BA ban “proportionate means of achieving a legitimate business aim”

British Airways did not indirectly discriminate against Nadia Eweida by adopting a staff dress code which banned the wearing of visible neck adornment, the Court of Appeal has ruled.

In Eweida v British Airways [2010] EWCA Civ 80 the court rejected the submission that one individual person could be the victim of indirect discrimination. Lord Justice Sedley pointed out that this would place “an impossible burden on employers to anticipate and provide for what may be parochial or even factitious beliefs in society at large”. At least a small group of workers must be shown to share the disadvantage with the claimant for a finding of indirect discrimination to be made.

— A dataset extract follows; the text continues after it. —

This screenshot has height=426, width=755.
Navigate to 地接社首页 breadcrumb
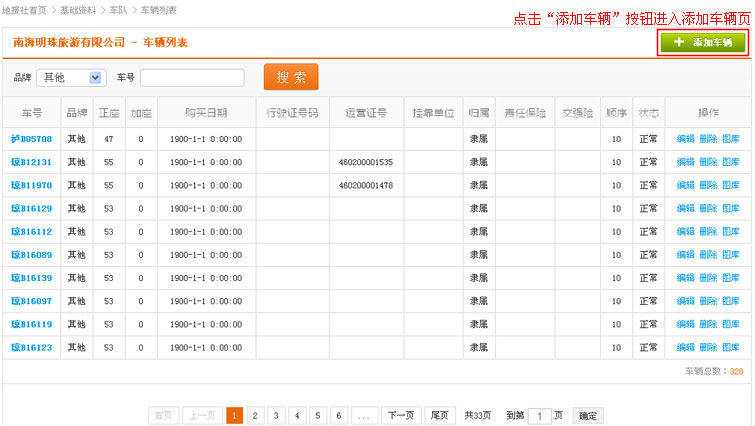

The court further found that BA’s dress code and the ban on adornment was a proportionate means of achieving a legitimate business aim.

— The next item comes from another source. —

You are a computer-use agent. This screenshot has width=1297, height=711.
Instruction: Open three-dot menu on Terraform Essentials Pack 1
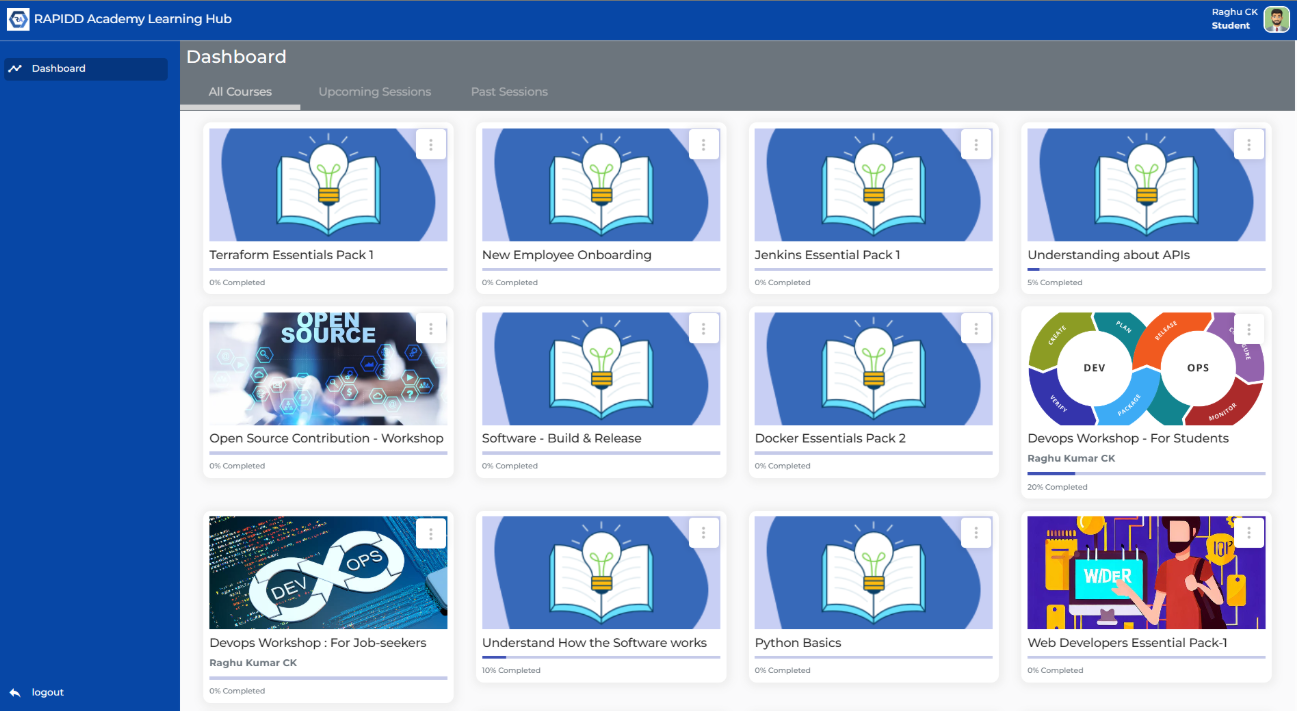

Sedley LJ said: “On the footing on which the indirect discrimination claim is now advanced, namely disadvantage to a single individual arising out of her wish to manifest her faith in a particular way, everything in the tribunal’s findings of fact shows the rule, both during the years when it operated without objection and while it was being reconsidered on Ms Eweida’s instigation, to have been a proportionate means of achieving a legitimate aim. The contrary is not in my view arguable.”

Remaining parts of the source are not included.